▶ PASSAGE TO READ:
+ + +

After two years of rapid expansion, Chinese developers back off from Hong Kong projects

A report from S&P Global Ratings shows that Chinese real estate companies bought only 11 per cent of land in tenders in Hong Kong in the current financial year, down from nearly 50 per cent in the previous two years

Concerns about Hong Kong developers losing market share to their Chinese peers are fading as mainland companies have pulled back from their breakneck expansion in the city, according to a report from S&P Global Ratings.

“Mainland developers took up nearly half of the land tenders during the financial years of 2015 and 2016, but their share has dropped to only 11 per cent in the current financial year,” because of the effects of Chinese capital controls and tighter scrutiny on overseas investments, said Esther Liu, who led the research on the latest report released by the ratings agency on Monday.

Liu also highlighted that the longer project cycle length in Hong Kong had increased capital costs and added pressure to the balance sheet of the mainland developers.

“It is typical for major local developers like Sun Hung Kai Properties to take two to three years for developing a new project. But mainland developers such as Country Garden and Vanke were used to developing projects in a shorter time span on the mainland, from land acquisition to presale,[sometimes] as short as six to nine months only,” she said.

Chinese developers also needed more time to gain experience managing pre-project work in Hong Kong such as project orientation and design.

The report also warned that the rise in property prices may not fully offset the land costs for the developers.

Chinese conglomerate HNA Group spent HK$27.2 billion (US$3.5 billion) on four land plots at Hong Kong’s former airport site in Kai Tak over four months since November 2016.

“Chinese developers have kept land costs buoyant in Hong Kong, compressing margins for all. This is likely to kick in when developers start to do projects acquired in the past three years,” she said.

+ + +

Recorded data:

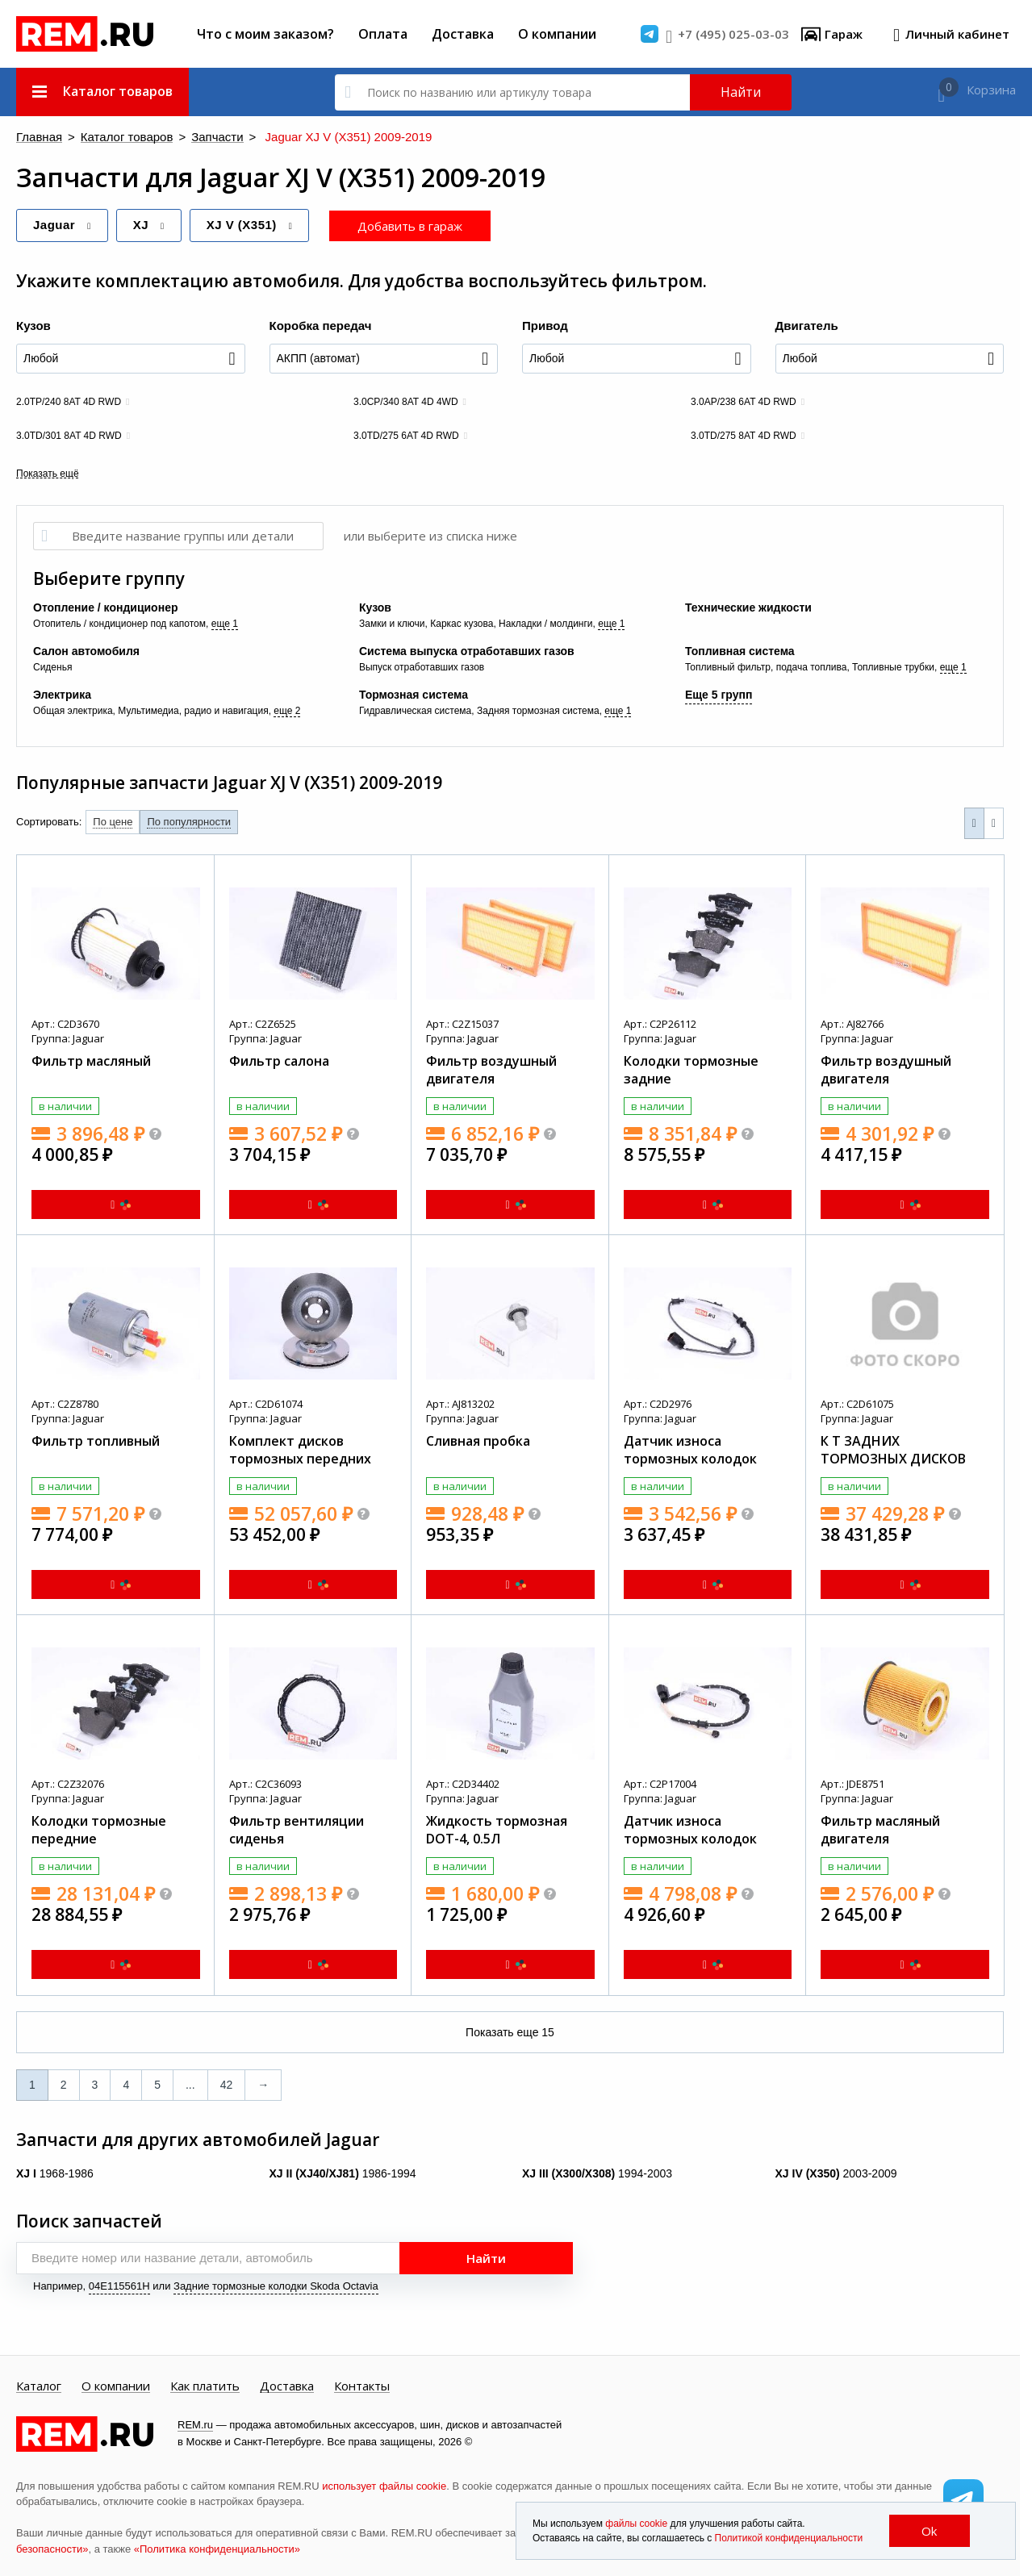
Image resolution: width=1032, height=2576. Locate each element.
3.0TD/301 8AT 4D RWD (69, 434)
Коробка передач (320, 325)
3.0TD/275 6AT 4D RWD (406, 434)
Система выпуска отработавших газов (466, 650)
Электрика (62, 693)
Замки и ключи (392, 622)
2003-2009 (836, 2172)
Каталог (38, 2385)
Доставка (463, 34)
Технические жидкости (748, 606)
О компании (557, 34)
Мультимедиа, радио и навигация (193, 710)
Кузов (33, 325)
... (190, 2083)
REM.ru (195, 2424)
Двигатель (806, 325)
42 (226, 2083)
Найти (741, 92)
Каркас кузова (461, 622)
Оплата (382, 34)
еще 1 (224, 622)
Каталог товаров (107, 137)
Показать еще (510, 2031)
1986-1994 (342, 2172)
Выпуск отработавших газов (421, 666)
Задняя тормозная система (538, 710)
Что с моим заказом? (265, 34)
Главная (34, 137)
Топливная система (740, 650)
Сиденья (52, 666)
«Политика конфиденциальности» (217, 2548)
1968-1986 (55, 2172)
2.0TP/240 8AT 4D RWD (68, 401)
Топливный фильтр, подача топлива (765, 666)
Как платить (205, 2385)
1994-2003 (597, 2172)
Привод (545, 325)
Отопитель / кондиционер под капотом (119, 622)
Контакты (362, 2385)
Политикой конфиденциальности (789, 2538)
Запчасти (182, 137)
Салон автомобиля (86, 650)
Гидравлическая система (415, 710)
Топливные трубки (893, 666)
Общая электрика (73, 710)
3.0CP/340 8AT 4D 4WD (405, 401)
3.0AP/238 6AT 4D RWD (743, 401)
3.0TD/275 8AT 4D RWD (743, 434)
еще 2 (287, 710)
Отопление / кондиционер (105, 606)
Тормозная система (413, 693)
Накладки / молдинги (545, 622)
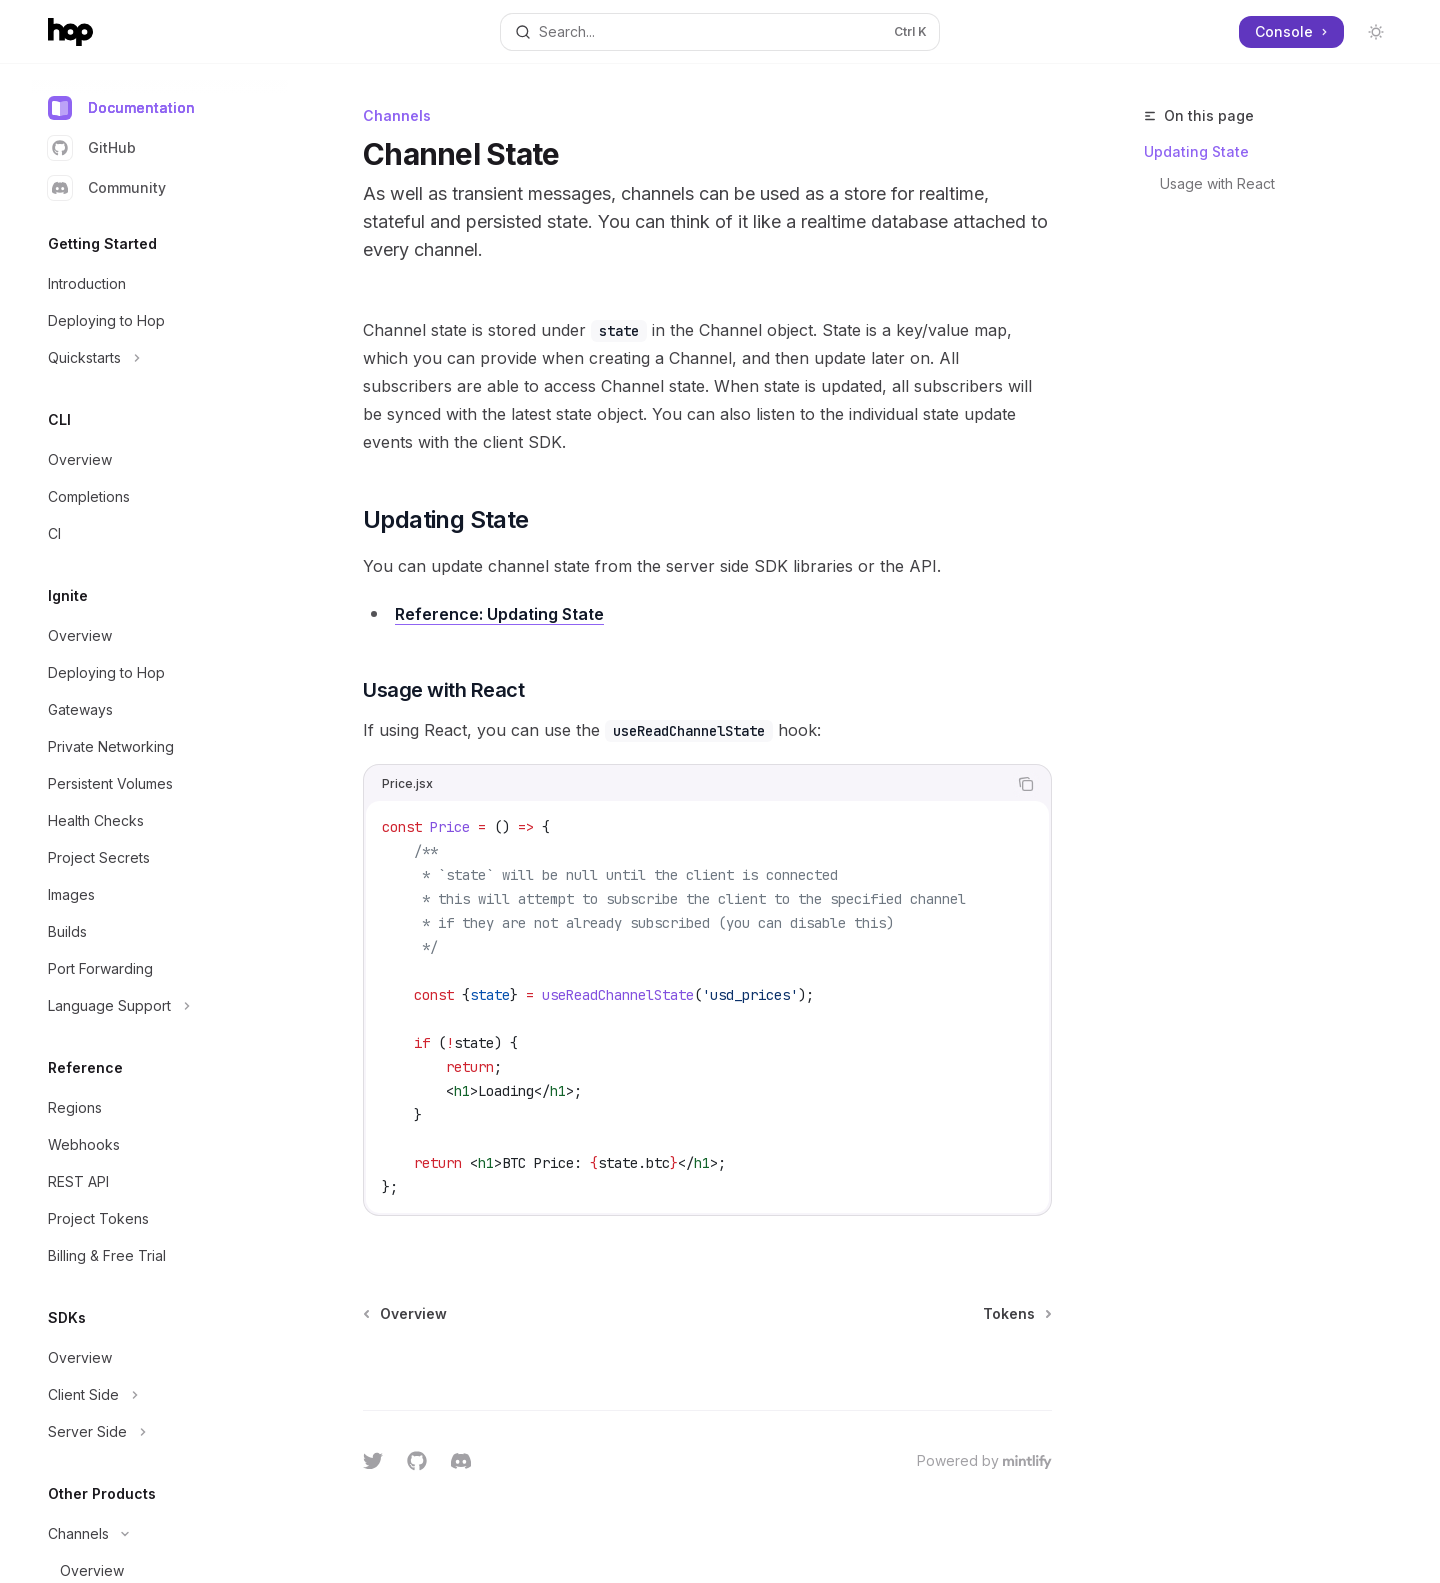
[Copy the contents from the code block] (1026, 784)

+ + +

▶ REQUIRED WORK: According to the article on Chinese developers pulling back from Hong Kong, how much did HNA Group spend on four land plots at the former airport site in Kai Tak?

▶ FULL ANSWER: HK$27.2 billion (US$3.5 billion).